The holiday spirit is palpable as Yuletide tunes of many different genres drift softly or swingingly from the red-and-green bedecked courthouse surrounded by a wall of pine trees and carefully swagged strings of lights radiating out toward the surrounding businesses.
Visitors to our quaint little square might think they’ve found a piece of Christmastime heaven right here in Leitchfield, and I have to admit it is about as charming as charming gets….right?
Well, of course it is, but…but…okay, maybe I’m a little bit of a “Scrooge.”
Christmas music has never really been my thing, and while I try really hard to get into the spirit and go with the musical flow, I keep getting closer and closer to investing in an excellent pair of ear plugs.
On the day the music began, I sat in wide-eyed fear at my desk inside of our glass-front office on the square. I must have looked like a wild animal just after it has realized it’s been caught in a trap because a co-worker quickly attempted to calm me down by saying “Maybe it won’t be so bad. It’s just like working in the mall.”
“OK,” I told myself, “I can handle this. It’s just like working at the mall.”
Now, I had to repeat this mantra a few (hundred) times throughout the day, but I made it home without even one Christmas-music induced anxiety attack and was pretty darn pleased with myself, if I do say so.
You might think this is the end of my story, but you’d be wrong. Very wrong. Because it was when I walked through the door of my little house a few blocks away from the office that I realized just how traumatic the next month was going to be.
I can hear the music in my house.
At times it is soft, barely audible.
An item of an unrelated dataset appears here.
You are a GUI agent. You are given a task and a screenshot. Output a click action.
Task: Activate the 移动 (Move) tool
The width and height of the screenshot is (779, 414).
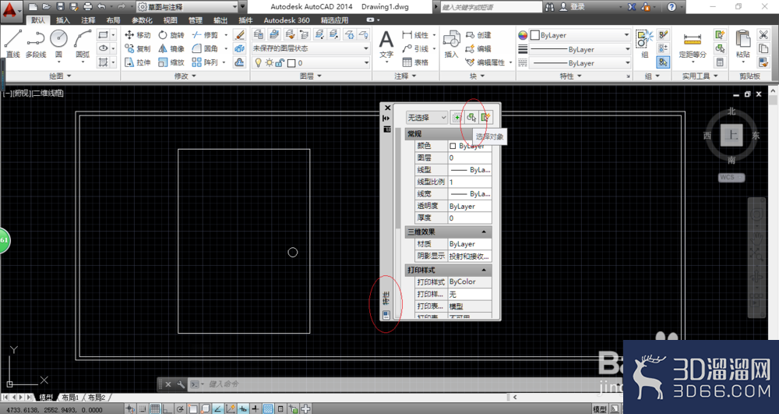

At other times, it seems like my neighbors are hosting a rock concert. I can cover it up with the TV or the radio, or I can talk above it. But always, always it is there.
Throughout the evening and into the first night, I nervously tapped my foot and bit my nails, wondering how I’m going to deal with this never-ending stream of jolly tunes.
I waited as patiently as I could for the sweet relief of silence when the music finally ceased, but my waiting was all in vain. It never stopped. Not when I finished my dinner, not when I climbed into bed, not when I woke up humming “Holly, Jolly Christmas” at 3 a.m.
I considered calling my landlord and explaining that these are inhumane living conditions and I’m moving. Tomorrow.
I thought, too, about pleading on my hands and knees for them to at least put a timer on all this joy and shut it down at, say, 9 p.m. so I don’t have to hear it in my sleep.
But as I sit and write this, it is Day 3 of the assault … I mean …. music, and I have survived. Sure, I cover my ears and rock back and forth now and then (it doesn’t seem to help because the songs have seeped into my brain by this point), but the point is that I’ve survived.
I’ve heard that what doesn’t kill me can only make me stronger, so thanks to whoever thought up the ‘round-the-clock-Christmas-music-on-the-square’ idea. You’re making me stronger than I ever thought I could be.